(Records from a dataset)
= = = = = = =

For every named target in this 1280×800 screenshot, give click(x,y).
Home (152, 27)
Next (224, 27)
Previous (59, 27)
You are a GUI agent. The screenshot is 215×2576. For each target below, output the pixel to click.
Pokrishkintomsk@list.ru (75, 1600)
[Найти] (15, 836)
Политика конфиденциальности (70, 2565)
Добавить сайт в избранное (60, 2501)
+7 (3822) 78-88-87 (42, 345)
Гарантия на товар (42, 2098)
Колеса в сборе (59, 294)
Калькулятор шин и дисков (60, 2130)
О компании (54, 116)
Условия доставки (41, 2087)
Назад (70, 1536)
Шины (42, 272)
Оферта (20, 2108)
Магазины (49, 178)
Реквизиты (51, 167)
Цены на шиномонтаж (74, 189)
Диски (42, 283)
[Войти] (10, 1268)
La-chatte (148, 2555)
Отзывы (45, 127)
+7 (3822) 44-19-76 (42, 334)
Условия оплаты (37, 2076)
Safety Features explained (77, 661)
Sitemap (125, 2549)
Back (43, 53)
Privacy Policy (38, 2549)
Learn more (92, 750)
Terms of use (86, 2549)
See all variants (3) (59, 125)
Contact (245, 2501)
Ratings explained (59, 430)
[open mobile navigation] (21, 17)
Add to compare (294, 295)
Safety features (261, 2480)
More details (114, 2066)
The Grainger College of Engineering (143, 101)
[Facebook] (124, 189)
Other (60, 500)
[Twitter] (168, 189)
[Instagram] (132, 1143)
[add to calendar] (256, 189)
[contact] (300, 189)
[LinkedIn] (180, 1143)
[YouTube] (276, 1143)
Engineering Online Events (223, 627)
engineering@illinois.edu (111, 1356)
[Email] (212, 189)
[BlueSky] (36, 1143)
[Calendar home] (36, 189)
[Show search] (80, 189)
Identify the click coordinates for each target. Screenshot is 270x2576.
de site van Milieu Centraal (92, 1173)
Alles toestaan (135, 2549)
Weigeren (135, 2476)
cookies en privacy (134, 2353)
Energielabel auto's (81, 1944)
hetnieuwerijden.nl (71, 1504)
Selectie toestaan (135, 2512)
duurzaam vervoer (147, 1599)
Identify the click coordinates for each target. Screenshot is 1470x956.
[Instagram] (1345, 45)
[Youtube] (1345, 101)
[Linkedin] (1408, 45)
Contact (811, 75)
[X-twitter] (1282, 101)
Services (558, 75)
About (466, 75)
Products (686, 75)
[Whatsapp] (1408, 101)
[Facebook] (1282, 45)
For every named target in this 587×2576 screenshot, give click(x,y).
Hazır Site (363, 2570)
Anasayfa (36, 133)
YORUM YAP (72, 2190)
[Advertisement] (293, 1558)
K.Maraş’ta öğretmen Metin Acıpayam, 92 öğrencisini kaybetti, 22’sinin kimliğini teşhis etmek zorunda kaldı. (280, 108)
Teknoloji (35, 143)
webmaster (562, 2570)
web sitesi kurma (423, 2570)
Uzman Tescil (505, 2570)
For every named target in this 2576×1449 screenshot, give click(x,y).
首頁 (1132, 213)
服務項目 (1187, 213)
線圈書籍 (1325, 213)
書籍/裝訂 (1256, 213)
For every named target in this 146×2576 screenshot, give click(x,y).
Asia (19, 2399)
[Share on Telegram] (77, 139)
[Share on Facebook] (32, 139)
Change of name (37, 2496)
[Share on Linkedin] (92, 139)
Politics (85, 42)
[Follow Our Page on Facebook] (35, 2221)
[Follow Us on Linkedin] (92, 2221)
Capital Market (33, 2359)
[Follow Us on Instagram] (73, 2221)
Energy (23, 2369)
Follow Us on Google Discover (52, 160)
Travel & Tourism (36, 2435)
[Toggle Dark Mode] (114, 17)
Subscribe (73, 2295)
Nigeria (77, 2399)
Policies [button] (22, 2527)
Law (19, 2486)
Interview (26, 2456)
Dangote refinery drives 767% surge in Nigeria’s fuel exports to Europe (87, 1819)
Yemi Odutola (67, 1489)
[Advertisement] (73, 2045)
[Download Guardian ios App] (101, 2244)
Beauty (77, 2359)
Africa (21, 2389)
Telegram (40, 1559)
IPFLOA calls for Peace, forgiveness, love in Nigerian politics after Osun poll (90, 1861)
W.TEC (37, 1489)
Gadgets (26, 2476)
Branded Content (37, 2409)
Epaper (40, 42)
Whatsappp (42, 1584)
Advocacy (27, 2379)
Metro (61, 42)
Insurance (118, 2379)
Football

= = = = = = =

Begin with the line that contains "Follow Us on Google Discover (52, 160)" and print each line exactly until the data ends, including the last line.

Follow Us on Google Discover (52, 160)
Travel & Tourism (36, 2435)
[Toggle Dark Mode] (114, 17)
Subscribe (73, 2295)
Nigeria (77, 2399)
Policies [button] (22, 2527)
Law (19, 2486)
Interview (26, 2456)
Dangote refinery drives 767% surge in Nigeria’s fuel exports to Europe (87, 1819)
Yemi Odutola (67, 1489)
[Advertisement] (73, 2045)
[Download Guardian ios App] (101, 2244)
Beauty (77, 2359)
Africa (21, 2389)
Telegram (40, 1559)
IPFLOA calls for Peace, forgiveness, love in Nigerian politics after Osun poll (90, 1861)
W.TEC (37, 1489)
Gadgets (26, 2476)
Branded Content (37, 2409)
Epaper (40, 42)
Whatsappp (42, 1584)
Advocacy (27, 2379)
Metro (61, 42)
Insurance (118, 2379)
Football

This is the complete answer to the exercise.